Some Comments on Recent Proposals to Legitimize Investment Treaty Arbitration by Improving the Quality of Reasoning in Arbitral Awards
SIEL Working Paper No. 2014/16
14 Pages Posted: 20 Jun 2014 Last revised: 31 Aug 2017
Date Written: June 17, 2014
This paper explores some key issues arising from so-called system-internal reform proposals – proposals which aim to (partly) answer investment law’s legitimacy crisis by influencing changes in arbitral reasoning so that investment arbitration is undertaken in more acceptable ways. To be clear, I agree that there will be a need for system-internal reform in addition to whatever wider changes may occur to the contemporary investment regime. This reflects that a large-number of ‘old-style’ investment agreements will remain in force and need to be applied in acceptable ways. My aim in raising the following questions is to strengthen internal-reform proposals and also highlight some of their limits. After some initial, general remarks regarding what can be expected of legal reasoning, the paper has two main parts.
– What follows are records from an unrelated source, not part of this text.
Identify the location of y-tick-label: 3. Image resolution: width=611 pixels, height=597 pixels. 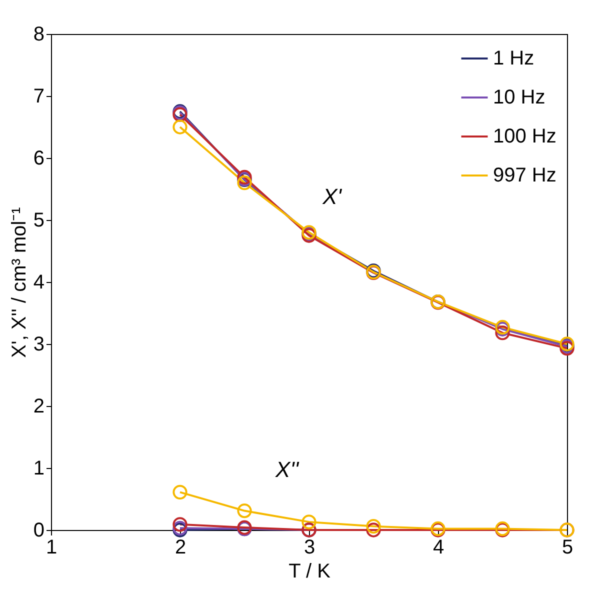
(38, 345). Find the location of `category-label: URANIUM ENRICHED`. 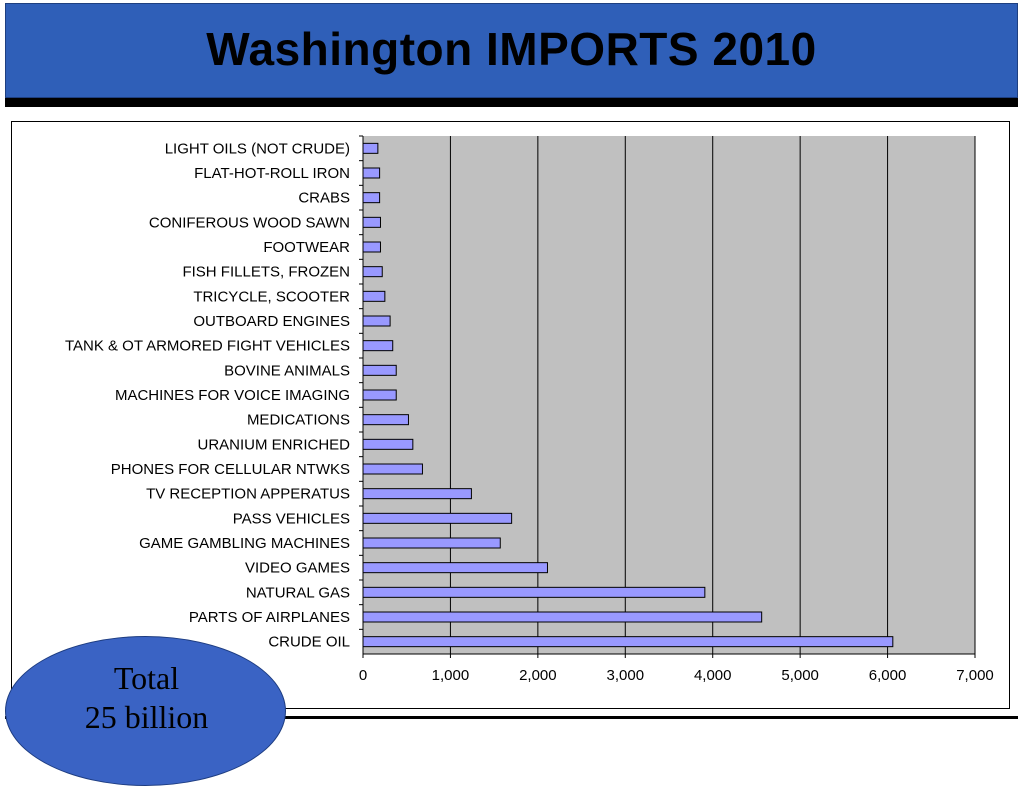

category-label: URANIUM ENRICHED is located at coordinates (274, 444). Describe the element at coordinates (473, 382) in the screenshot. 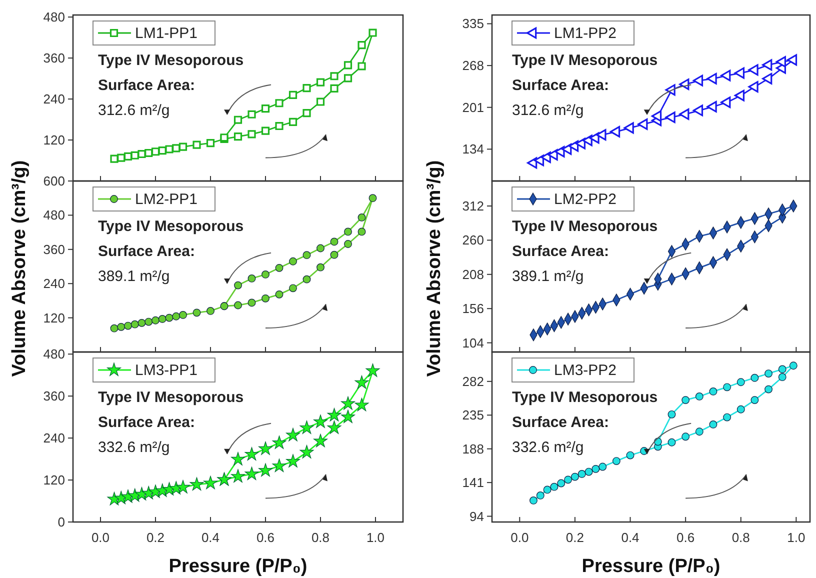

I see `y-tick-label: 282` at that location.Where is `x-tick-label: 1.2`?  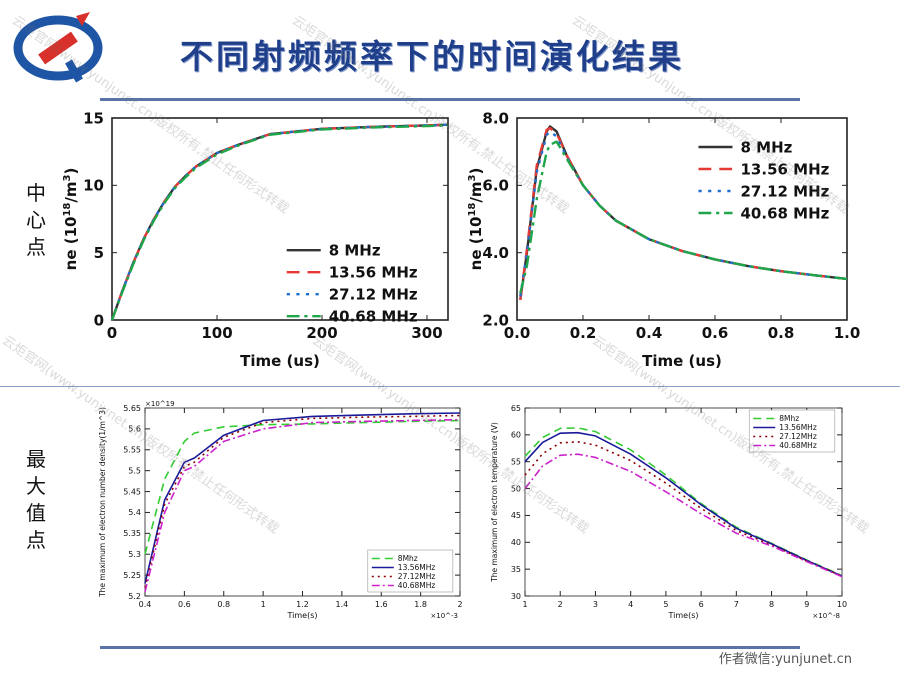 x-tick-label: 1.2 is located at coordinates (302, 604).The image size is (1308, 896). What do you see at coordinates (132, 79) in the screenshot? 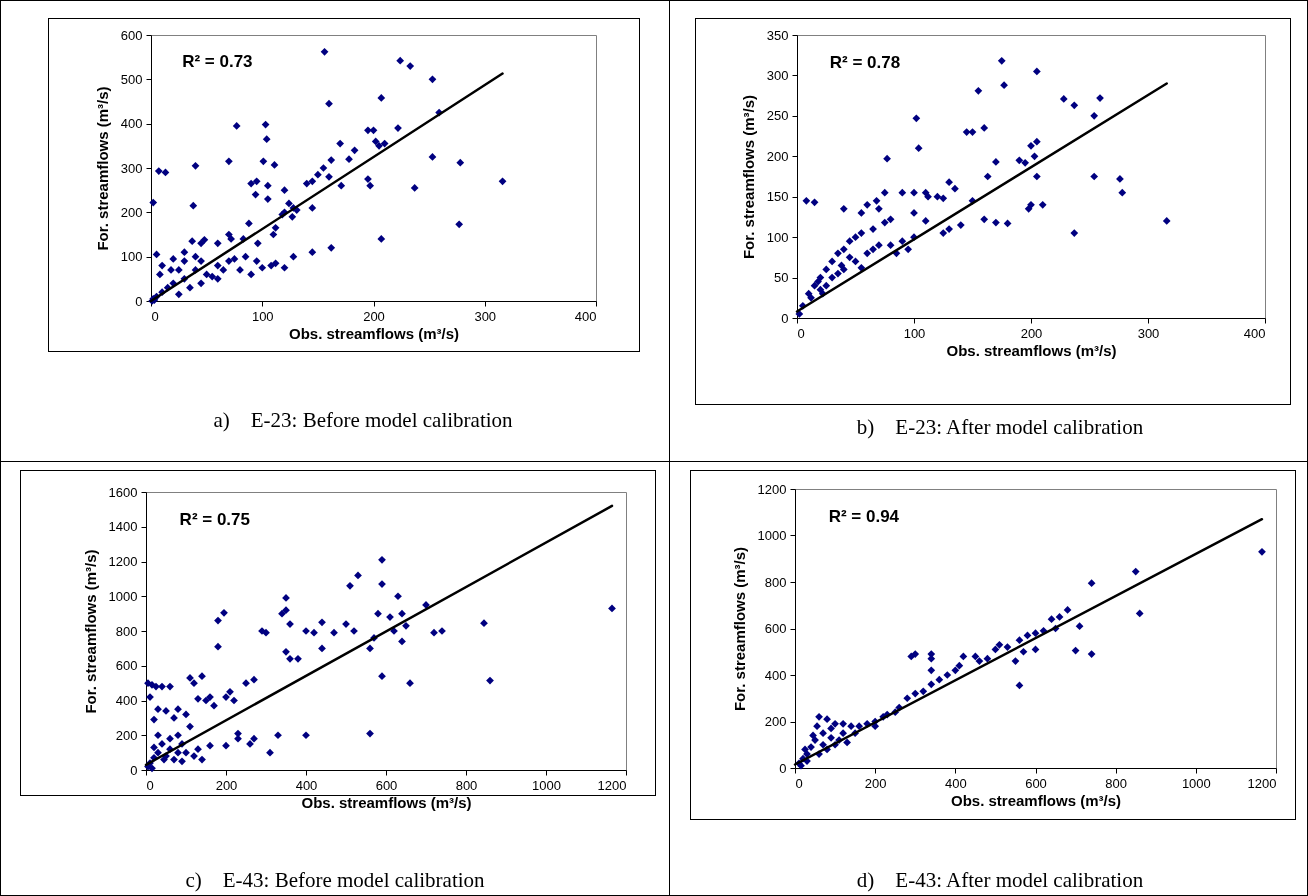
I see `y-tick-label: 500` at bounding box center [132, 79].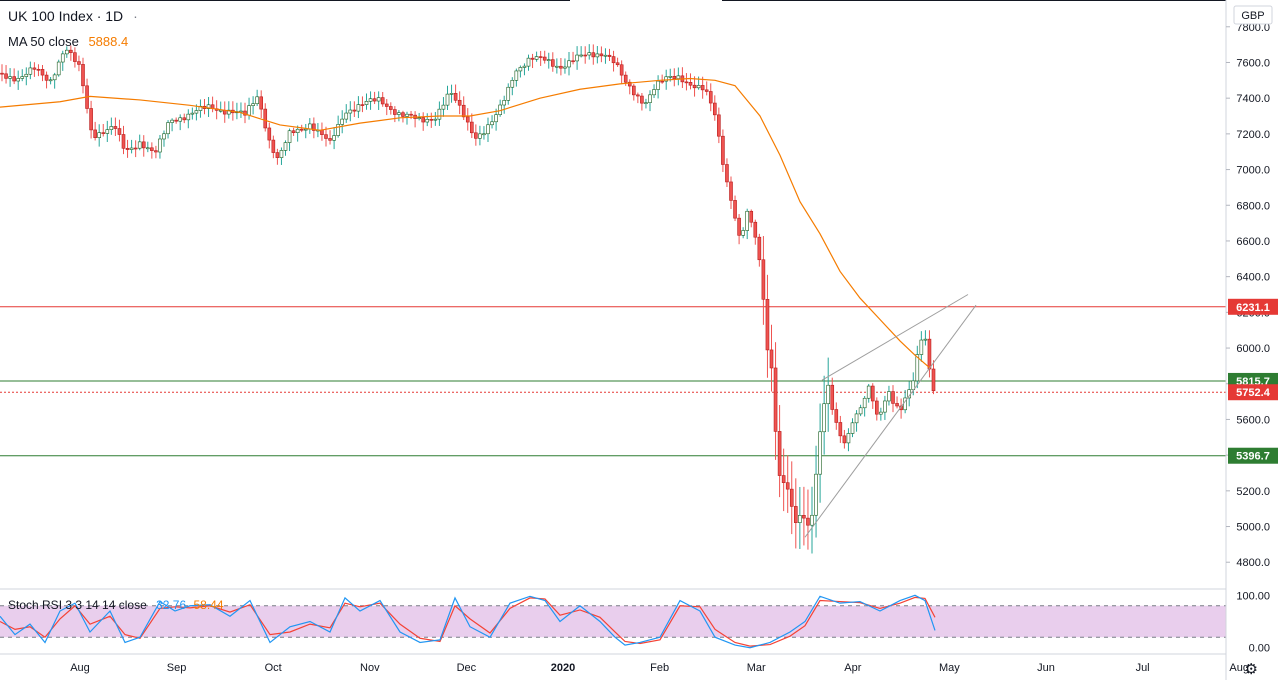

First I argue that certain doctrinal techniques drawn upon by internal-reform authors – such as such interpretation according to the VCLT provisions or the extraction of general principles and their in interpreting treaties – are themselves highly contested methodologies which seem likely to lead to further questions and disagreement, rather than a situation where losing or other interested parties are convinced by the quality of legal reasoning deployed in awards. Second, I argue that implicit in internal-reform proposals is a crucial and controversial question of who arbitral reasoning should be more persuasive to, and that while well-known disagreements persist over the relevant audience for investment arbitration, the task of building widely-perceived legitimacy through arbitral reasoning will remain difficult.
Please note the ideas contained in this working paper were substantially further developed in my article ‘The Project of System-Internal Reform in International Investment Law: An Appraisal’ (2015) Journal of International Dispute Settlement, Vol. 6(2), p. 332-354.